田原 放射線治療のドクターも、少ないですよね。

西尾 日本の医学部で、放射線治療の教授は、20人ぐらいです。

田原 は?たった20人?

西尾 放射線科の教授といっても、診断の人が多いんです。日本全国に放射線科医は4500人ほどいますが、そのうち9割が画像診断医で、放射線治療医は400人ぐらいしかいない。圧倒的にマンパワーが不足しています。
また欧米では、医学物理士とか線量計算士という専門職種が院内にたくさん雇用されていて、複雑な放射線治療機器の管理や正確で効率的な放射線治療を行うための線量計算などの仕事をしています。しかし日本ではその職種もありません。

田原 ドクターが機械の管理までされるのは、大変ですよね。

西尾 医者がやるのは無理ですが、現状は少ない放射線治療医と放射線技師が、一人で何役もこなしている状況です。
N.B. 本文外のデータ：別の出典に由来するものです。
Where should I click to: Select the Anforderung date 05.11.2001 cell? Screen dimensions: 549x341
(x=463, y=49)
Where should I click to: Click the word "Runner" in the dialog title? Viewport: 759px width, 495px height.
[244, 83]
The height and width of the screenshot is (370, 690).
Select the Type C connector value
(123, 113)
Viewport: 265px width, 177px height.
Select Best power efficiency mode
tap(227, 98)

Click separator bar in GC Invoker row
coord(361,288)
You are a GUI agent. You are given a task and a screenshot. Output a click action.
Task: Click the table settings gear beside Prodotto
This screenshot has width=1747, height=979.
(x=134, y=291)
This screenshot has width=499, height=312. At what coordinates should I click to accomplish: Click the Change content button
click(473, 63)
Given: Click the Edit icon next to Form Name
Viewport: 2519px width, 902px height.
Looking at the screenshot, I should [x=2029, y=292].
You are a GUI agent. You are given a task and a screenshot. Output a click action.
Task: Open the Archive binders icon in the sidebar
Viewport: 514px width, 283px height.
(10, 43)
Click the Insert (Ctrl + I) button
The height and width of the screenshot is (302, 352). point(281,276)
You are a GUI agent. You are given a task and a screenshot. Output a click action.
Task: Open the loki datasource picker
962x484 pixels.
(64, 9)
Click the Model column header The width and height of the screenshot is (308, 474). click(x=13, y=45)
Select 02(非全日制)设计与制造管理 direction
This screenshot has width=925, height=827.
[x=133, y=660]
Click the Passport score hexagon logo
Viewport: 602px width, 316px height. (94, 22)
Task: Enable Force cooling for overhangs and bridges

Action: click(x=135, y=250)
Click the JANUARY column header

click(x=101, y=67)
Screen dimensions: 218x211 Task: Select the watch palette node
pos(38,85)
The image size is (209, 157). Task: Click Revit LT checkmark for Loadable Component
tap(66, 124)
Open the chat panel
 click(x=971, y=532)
田原 私は数少ない放射線治療のドクターの、何人かを存じ上げてることになりますね。

西尾 教授が少ないため、育つ治療医も少ないんです。04年から卒後研修制度も変わるので、放射線科に来る人はもっと減ります。2015年にはがん患者は89万人となります。手術も抗がん剤も使えないため、放射線が治療の柱になる人ももっと増えます。ニーズは高いのに、やる人がいない。これは社会全体の問題です。小児科医が少ないといっても、放射線治療医はその比じゃないんです。